611 P.2d 363 | Utah | 1980
David W. JENSEN, Plaintiff and Appellant,
v.
MOUNTAIN STATES TELEPHONE AND TELEGRAPH COMPANY, a corporation, and Jose F. Gonzales, Defendants and Respondents.
Supreme Court of Utah.
*364 Richard C. Dibblee and James R. Soper of Roberts, Black & Dibblee, Salt Lake City, for plaintiff and appellant.
Gordon L. Roberts and Thomas T. Billings of Parsons, Behle & Latimer, Don J. Hanson, Salt Lake City, Morris D. Young, Tooele, for defendants and respondents.
WILKINS, Justice:
This is an appeal from the entry of a summary judgment in favor of Defendant Mountain States Telephone and Telegraph Company (hereafter "Mountain Bell") and against Plaintiff David W. Jensen (hereafter "Plaintiff"). The issue presented is whether the District Court of Salt Lake County correctly ruled as a matter of law that Mountain Bell was not the proximate cause of injuries sustained by plaintiff.

**Activity list:**
A) Which attorneys does the opinion excerpt name as counsel for either side?
B) Can you write out the part of the opinion excerpt that opens with the words containing "611 P.2d 363" and closes with "Gonzales, Defendants and Respondents."?

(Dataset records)
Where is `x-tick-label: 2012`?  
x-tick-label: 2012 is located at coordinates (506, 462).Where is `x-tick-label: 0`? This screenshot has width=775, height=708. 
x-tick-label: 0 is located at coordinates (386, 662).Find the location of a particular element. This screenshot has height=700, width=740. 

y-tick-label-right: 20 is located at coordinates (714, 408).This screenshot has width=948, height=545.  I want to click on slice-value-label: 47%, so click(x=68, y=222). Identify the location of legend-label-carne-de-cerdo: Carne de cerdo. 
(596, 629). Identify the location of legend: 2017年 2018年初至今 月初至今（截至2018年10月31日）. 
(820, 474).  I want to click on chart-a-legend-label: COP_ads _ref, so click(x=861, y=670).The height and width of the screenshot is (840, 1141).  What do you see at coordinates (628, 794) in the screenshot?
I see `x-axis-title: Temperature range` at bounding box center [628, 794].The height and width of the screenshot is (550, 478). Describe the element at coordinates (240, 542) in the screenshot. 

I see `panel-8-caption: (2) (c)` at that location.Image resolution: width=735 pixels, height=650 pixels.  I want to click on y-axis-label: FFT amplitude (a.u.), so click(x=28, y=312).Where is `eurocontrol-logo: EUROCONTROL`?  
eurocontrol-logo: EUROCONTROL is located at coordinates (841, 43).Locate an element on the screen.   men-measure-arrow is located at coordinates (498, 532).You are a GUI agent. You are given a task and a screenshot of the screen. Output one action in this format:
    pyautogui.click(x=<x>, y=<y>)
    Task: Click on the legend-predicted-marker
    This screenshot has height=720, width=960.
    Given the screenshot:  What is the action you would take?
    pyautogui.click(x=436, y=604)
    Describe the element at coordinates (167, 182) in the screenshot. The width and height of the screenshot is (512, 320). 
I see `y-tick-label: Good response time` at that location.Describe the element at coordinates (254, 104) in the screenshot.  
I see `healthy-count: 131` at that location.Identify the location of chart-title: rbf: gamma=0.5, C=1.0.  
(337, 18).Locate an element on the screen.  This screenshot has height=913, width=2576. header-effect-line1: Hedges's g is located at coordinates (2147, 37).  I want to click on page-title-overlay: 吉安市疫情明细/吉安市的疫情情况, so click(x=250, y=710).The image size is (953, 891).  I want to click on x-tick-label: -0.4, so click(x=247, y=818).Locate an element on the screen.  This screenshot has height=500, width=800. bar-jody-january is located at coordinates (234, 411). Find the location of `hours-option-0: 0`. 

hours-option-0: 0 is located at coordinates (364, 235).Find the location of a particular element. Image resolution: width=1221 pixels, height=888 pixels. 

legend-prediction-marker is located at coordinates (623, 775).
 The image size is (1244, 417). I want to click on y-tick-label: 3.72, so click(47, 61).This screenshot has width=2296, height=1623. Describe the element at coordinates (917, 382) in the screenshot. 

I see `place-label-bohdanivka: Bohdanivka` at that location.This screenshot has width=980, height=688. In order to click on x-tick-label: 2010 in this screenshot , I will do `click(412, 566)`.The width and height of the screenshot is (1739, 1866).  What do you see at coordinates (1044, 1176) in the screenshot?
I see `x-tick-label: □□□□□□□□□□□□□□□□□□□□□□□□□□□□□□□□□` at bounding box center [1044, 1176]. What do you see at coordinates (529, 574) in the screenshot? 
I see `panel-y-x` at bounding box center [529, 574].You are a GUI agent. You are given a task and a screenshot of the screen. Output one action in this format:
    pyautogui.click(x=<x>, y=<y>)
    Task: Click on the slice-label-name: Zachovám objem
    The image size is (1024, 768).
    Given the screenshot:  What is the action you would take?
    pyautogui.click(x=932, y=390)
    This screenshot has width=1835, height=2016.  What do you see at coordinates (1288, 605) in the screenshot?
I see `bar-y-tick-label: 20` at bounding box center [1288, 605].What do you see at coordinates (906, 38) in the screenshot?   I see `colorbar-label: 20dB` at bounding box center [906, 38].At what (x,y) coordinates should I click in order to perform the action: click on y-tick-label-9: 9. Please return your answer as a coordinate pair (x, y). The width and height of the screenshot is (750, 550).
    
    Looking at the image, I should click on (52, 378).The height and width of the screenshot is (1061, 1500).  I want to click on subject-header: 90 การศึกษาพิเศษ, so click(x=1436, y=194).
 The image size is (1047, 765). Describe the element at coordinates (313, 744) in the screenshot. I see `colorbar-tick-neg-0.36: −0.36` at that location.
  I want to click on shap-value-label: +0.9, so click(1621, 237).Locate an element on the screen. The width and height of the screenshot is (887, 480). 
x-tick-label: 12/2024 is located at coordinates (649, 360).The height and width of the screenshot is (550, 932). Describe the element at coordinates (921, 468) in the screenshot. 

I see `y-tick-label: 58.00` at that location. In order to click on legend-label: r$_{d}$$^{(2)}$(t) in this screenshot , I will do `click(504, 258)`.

**Answers for this exercise:**
A)
Richard C. Dibblee
James R. Soper
Gordon L. Roberts
Thomas T. Billings
Don J. Hanson
Morris D. Young

B)
611 P.2d 363 | Utah | 1980
David W. JENSEN, Plaintiff and Appellant,
v.
MOUNTAIN STATES TELEPHONE AND TELEGRAPH COMPANY, a corporation, and Jose F. Gonzales, Defendants and Respondents.